Now that you know where the fish are, we will talk about catching them. Just cast your frog around the changes and work it slowly back to the boat. In heavy weeds I like to use a twitch-twitch-pause-twitch cadence to begin with, then just change up until I start getting hits. Most of the time they want a slow moving frog, but other times they may want it chugged quickly and steadily. Just experiment until the bass tell you what they want.
If you are fishing more open water a great way to catch them is by walking your frog. I use this tactic around any shallow cover, places where many people use a spinnerbait or shallow crankbait. You have to have the right tackle for this presentation to work properly, but we will talk about that later. I like to cast or skip the frog back into places where nobody else can get their lure into. Instead of fishing around the edges of that tree hanging into the water, fire your frog right back into the heart of it. If you do it right your frog will come back out 99% of the time. Once I get my lure back there I just walk it back out. My most common way to fish it is with a walk-walk-walk-pause cadence. However, once again you must change your retrieve until you start getting strikes. If you use the right frog you can walk it almost in place, which annoys the bass into striking. To walk your frog leave a little bit of slack in your line and just twitch the slack, it may take a little bit of practice but you will be walking your frog in no time.
There are hundreds of different frogs on the market, how do you know which one to buy? First think about which technique you want it for. My favorite frogs for fishing the thick vegetation are the Spro Poppin Frog, and the Spro Bronzeye Frog. There are many other frogs that work for this type of fishing, any frog that will come through the vegetation well will work. The reason I like the Poppin Frog is it makes more commotion on top of those thick mats, making it easier for the bass to find. In sparser weeds I like the Bronzeye because it looks and sounds more natural.

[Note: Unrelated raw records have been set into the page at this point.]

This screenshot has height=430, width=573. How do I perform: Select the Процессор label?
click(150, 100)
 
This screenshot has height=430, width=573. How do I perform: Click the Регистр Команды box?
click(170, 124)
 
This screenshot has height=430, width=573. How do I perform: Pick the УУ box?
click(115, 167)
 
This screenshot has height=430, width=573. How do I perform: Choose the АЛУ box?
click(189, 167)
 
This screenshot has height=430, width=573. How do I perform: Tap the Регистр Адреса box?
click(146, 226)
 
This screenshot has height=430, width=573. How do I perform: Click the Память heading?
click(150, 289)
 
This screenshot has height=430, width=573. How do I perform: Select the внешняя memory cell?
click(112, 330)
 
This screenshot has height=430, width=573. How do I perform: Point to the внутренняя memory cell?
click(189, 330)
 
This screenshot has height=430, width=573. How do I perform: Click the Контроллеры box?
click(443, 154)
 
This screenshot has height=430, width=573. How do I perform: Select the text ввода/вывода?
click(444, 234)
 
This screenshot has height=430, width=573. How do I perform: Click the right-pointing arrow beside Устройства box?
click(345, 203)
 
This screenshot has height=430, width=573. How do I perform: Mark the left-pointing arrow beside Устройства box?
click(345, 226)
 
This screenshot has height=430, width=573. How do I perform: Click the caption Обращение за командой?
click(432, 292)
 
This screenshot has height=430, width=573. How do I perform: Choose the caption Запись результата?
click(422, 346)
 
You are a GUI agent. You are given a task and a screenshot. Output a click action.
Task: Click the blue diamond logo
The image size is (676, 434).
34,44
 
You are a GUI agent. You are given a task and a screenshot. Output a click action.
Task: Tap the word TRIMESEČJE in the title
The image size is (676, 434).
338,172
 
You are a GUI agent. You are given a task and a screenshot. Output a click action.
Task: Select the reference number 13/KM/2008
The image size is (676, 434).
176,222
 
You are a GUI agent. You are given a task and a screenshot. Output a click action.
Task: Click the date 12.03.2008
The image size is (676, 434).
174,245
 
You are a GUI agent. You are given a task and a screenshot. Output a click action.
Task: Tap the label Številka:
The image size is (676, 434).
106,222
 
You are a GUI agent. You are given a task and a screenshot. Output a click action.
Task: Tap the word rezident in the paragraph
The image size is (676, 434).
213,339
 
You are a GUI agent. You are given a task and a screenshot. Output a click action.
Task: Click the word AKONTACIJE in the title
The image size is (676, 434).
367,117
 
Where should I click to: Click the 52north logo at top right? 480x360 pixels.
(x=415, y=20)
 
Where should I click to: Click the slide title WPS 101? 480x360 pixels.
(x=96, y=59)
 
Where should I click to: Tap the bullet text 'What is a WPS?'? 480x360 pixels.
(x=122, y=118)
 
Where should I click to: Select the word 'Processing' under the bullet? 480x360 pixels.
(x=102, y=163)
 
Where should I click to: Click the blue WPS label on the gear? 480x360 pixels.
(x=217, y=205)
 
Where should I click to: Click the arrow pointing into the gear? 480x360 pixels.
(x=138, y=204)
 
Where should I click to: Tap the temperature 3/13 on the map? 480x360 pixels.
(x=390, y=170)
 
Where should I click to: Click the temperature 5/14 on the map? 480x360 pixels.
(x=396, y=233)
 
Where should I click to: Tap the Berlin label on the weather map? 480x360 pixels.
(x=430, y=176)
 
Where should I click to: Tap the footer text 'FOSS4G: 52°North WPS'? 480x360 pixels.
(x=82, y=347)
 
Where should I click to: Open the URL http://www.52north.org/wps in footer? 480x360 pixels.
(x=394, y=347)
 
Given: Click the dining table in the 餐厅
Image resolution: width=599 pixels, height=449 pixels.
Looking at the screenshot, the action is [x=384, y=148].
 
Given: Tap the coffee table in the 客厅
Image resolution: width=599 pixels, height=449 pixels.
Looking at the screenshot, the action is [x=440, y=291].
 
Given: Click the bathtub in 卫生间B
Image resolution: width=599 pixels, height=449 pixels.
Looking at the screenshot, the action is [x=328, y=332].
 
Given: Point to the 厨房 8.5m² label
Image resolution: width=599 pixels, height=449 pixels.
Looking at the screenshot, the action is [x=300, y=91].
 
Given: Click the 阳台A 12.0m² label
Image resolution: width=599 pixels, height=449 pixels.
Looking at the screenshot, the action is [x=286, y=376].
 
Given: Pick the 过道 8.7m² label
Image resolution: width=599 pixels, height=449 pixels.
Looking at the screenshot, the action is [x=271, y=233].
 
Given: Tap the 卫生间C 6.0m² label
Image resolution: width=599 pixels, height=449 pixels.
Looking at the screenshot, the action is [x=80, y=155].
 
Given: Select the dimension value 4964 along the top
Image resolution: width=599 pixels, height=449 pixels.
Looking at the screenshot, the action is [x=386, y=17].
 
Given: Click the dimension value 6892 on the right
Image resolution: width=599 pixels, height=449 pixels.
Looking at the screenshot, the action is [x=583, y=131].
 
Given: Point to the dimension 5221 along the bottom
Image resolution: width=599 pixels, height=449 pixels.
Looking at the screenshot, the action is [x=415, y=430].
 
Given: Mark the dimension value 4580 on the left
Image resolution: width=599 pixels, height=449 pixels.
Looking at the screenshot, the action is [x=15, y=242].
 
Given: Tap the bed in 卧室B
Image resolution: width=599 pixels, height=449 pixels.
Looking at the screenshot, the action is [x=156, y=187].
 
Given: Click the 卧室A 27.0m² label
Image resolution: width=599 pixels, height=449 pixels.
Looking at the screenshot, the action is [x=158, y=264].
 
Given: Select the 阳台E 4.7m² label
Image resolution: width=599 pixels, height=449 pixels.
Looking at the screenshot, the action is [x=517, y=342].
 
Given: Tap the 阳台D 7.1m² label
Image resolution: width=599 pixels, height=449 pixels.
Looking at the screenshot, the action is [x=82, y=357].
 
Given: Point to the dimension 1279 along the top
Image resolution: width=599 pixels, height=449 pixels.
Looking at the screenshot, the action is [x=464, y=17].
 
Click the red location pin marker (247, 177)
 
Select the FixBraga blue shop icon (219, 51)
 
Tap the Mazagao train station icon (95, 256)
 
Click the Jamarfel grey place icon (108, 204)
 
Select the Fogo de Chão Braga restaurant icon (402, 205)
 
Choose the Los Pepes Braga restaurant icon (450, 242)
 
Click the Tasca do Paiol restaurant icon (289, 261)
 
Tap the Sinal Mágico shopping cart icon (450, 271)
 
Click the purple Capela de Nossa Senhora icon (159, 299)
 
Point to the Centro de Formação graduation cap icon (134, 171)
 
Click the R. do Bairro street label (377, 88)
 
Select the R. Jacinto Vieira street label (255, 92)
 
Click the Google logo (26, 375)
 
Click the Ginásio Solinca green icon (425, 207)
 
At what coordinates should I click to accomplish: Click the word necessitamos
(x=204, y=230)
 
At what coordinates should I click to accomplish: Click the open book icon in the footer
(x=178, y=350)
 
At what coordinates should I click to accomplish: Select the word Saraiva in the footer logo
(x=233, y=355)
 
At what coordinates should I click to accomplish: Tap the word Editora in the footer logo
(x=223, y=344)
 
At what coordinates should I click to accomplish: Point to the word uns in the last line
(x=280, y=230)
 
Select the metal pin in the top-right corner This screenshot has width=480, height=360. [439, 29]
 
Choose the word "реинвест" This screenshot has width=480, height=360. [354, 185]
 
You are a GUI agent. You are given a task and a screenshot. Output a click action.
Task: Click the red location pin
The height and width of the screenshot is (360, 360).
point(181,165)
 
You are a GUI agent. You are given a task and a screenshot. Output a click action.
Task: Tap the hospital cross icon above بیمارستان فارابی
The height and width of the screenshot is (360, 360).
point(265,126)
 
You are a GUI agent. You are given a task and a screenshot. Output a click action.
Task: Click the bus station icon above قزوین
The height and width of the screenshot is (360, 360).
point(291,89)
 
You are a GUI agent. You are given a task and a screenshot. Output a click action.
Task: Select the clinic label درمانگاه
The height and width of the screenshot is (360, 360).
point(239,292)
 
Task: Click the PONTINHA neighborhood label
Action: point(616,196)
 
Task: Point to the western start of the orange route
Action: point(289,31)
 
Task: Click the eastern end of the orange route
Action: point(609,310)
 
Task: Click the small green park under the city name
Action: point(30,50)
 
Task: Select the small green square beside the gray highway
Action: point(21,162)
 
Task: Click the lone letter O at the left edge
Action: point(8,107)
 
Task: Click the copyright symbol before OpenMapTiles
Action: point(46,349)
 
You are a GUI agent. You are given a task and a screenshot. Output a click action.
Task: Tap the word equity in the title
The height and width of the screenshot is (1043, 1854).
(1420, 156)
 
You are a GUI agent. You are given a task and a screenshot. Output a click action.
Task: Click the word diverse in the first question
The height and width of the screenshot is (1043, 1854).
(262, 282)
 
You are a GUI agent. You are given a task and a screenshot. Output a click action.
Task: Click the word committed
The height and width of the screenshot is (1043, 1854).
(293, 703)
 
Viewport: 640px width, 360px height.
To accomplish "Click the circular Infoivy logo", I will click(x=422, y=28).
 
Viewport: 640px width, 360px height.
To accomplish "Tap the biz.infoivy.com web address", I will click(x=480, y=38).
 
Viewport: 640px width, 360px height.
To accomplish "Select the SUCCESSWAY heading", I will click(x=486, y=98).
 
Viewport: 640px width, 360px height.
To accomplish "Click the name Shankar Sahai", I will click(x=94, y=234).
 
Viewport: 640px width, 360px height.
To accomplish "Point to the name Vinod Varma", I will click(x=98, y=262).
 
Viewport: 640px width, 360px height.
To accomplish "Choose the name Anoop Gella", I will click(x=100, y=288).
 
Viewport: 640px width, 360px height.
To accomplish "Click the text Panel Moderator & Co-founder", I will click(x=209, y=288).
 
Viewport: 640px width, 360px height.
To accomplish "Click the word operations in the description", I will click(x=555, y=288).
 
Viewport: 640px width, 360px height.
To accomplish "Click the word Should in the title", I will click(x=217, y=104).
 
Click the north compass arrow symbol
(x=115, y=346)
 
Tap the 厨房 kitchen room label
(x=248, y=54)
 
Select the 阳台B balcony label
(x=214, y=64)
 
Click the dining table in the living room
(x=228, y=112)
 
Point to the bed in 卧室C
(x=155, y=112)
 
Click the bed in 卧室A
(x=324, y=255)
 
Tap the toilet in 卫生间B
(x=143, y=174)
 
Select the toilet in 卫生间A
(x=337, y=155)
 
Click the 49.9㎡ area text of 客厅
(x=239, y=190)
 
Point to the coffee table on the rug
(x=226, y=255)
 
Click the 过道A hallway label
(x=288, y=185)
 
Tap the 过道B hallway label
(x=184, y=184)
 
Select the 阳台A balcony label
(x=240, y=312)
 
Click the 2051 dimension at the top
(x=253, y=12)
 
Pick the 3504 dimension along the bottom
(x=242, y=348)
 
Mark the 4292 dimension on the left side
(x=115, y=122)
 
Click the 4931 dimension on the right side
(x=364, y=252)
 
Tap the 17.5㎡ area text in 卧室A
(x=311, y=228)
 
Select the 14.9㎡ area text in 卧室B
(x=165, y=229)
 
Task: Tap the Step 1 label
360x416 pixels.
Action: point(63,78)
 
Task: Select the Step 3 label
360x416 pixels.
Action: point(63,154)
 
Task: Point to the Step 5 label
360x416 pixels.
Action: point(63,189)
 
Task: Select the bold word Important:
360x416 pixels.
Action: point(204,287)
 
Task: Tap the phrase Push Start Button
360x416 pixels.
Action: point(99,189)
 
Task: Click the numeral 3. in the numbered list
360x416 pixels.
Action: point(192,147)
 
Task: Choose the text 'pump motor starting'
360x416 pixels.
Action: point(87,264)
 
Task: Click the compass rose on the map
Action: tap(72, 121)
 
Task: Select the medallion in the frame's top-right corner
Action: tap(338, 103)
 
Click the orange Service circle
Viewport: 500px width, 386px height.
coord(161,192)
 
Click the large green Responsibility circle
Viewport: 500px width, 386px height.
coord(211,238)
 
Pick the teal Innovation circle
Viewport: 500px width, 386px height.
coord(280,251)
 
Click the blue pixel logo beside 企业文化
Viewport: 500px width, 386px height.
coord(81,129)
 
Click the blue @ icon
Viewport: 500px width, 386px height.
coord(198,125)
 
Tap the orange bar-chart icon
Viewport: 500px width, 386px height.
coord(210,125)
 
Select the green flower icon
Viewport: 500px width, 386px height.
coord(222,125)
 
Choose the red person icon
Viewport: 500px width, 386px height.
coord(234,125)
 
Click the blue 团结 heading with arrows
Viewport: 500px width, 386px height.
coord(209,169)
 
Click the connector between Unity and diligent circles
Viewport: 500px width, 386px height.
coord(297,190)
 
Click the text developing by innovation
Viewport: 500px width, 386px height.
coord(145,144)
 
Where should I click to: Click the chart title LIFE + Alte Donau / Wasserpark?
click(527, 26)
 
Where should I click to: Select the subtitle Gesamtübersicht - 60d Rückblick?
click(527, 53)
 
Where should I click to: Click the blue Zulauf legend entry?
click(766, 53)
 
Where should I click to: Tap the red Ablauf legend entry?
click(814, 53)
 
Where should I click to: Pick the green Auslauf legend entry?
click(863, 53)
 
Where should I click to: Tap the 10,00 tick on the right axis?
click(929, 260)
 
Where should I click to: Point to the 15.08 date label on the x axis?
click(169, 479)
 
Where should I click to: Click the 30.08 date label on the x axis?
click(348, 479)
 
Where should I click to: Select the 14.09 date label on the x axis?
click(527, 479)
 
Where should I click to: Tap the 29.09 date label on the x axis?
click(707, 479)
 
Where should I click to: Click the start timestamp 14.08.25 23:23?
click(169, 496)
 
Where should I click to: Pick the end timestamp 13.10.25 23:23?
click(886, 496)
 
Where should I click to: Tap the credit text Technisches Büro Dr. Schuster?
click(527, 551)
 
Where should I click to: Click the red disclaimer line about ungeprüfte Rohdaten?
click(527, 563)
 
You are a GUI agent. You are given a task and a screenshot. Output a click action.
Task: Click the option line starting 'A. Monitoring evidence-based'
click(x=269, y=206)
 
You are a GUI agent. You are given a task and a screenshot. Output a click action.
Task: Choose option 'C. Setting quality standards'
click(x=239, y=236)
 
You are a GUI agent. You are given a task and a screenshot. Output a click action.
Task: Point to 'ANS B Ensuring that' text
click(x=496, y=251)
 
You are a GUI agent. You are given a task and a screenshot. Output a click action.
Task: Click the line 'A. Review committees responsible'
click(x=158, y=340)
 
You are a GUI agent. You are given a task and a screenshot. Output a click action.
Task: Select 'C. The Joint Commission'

The best frogs for walking are those with narrow bodies and flat sides. My favorites are the Spro Poppin Frog and the Deps Slither K. These two frogs are very easy to walk because of their narrow bodies and flat sides. It takes a little practice but after a while you can walk these two frogs while only moving them forward an inch. The Slither K is designed to be walked, and it has a feather tail so it has more action. If you use the lures I suggested you will have a much easier and enjoyable time learning to frog fish.
Using the right tackle is the most important part of frog fishing. If you have the wrong tackle you will miss a lot more strikes, and the ones you do hook have a good chance of getting off.
Rods and Reels: If you don't use the right rod and reel you will find it almost impossible to land the fish when fishing heavy cover. A great frog rod is the Powell 735 Frog Rod. It is a seven foot three inch Medium Heavy Extra Fast action rod. It has plenty of backbone to get the fish in the boat, but isn't so big that it's tiring to fish with all day. It's a stiff rod to work the frog and hook and land the fish. There are many different reels that will work for frog fishing. The most important thing is the reel must have a 7.1:1 gear ratio or more. You need the fast reel to hook the fish and get it out of the cover before it gets wrapped around and stuck. Just get a high quality reel that will last you a long time and you'll be set.
Line: YOU MUST USE BRAIDED LINE. That is the most important part of your tackle. Braid has no stretch and is very strong. I usese fifty or sixty-five pound Sunline FX2 to get those fish out of the cover. Braid cuts though the vegetation instead of getting hung up and wrapped around in there. Braid is the one thing that you absolutely must have to successfully fish frogs.